---- Provided text
Paper ID: 1034 Title: On the Sample Complexity of Subspace Learning
Reviews

Submitted by Assigned_Reviewer_5

Q1: Comments to author(s). First provide a summary of the paper, and then address the following criteria: Quality, clarity, originality and significance. (For detailed reviewing guidelines, see http://nips.cc/PaperInformation/ReviewerInstructions)
Paper Summary:
Authors deal with a fundamental problem of deriving PAC-style rates for subspace estimation using samples. The key result shows for n samples drawn from some underlying distribution, the quality of subspace estimation improves at a rate O(n^-r), where r related to the decay rate of the spectrum of the underlying distribution.

Review:
I am not familiar with the previous literature on PAC-style analysis of subspace learning, or if properties of the spectrum of the covariance was previously considered for subspace learning; so assuming that the work is novel, I believe authors have done a good job in relating these concepts.

I do have a few suggestions that the authors should consider adding to the current text:

Although authors have focused on the theoretical aspects of subspace learning, it would be nice to see how well the condition of ‘polynomial decay’ holds on real world data. This would help with the significance of this work to the larger machine learning audience.
--------
Short problem A
In the review of the subspace learning paper, what does the exponent r in the rate O(n^-r) relate to?
Short problem B
Continue the review of the subspace learning paper from the point where it stops.
The data that comes next is from a separate source, not from the review.
---- Given material
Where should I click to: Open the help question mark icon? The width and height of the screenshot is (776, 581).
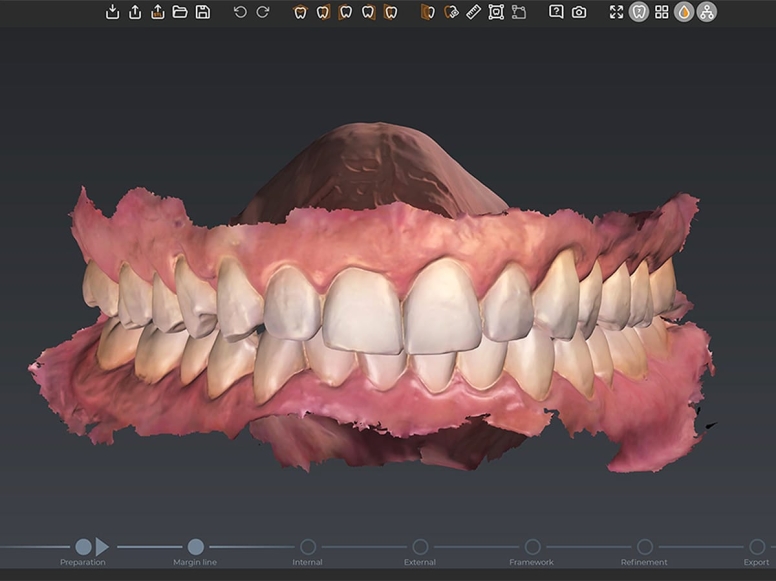pos(556,12)
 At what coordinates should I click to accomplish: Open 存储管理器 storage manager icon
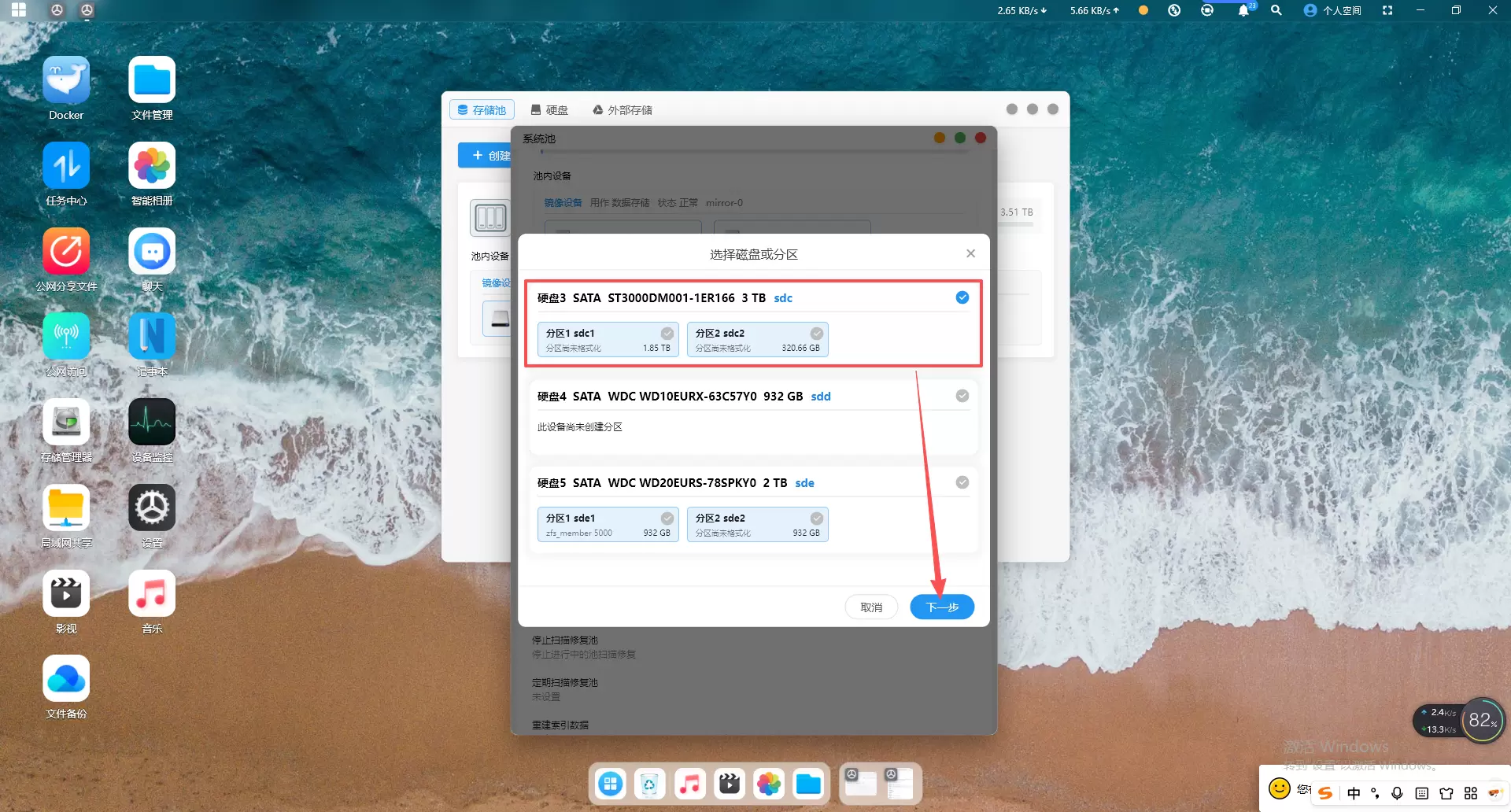point(66,423)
--------
Written answer A
The decay rate of the spectrum of the underlying distribution.

Written answer B
Going a step further, it would be very instructive to see what the rates look like when the covariance C is unknown. That is, is it possible to give the error rate in terms of _observed_ covariance C_n and an empirical decay rate ‘r_n’ (instead of the true covariance C and decay rate r)? This would certainly be helpful when dealing with real data where one only has access to a sample from some underlying measure. I would encourage the authors to at least add a brief discussion on this.

Theorem 3.1 in its current form seems to be for a fixed value of k, again for practical purposes, k is often chosen based on the samples, so perhaps a uniform bound on k would be more useful?

Why suppress the dependence on \delta in Corollary 4.1 and 4.2? I believe it would be more instructive to see the explicit dependence O( log(n/delta)/n ^ …). I would suggest to move the generic rate to the introduction, and give explicit rate with all the constants in the corollaries.

I have to admit that given the short review period, I did not have a chance to check the proofs.

Quality:
This is a theoretical paper, with main proof using concepts from operator theory. Given the short review period, I did not have a chance to verify the proof.

Clarity:
The paper is written clearly.

Originality:
I am not familiar with the past literature, and cannot comment on the originality of this work.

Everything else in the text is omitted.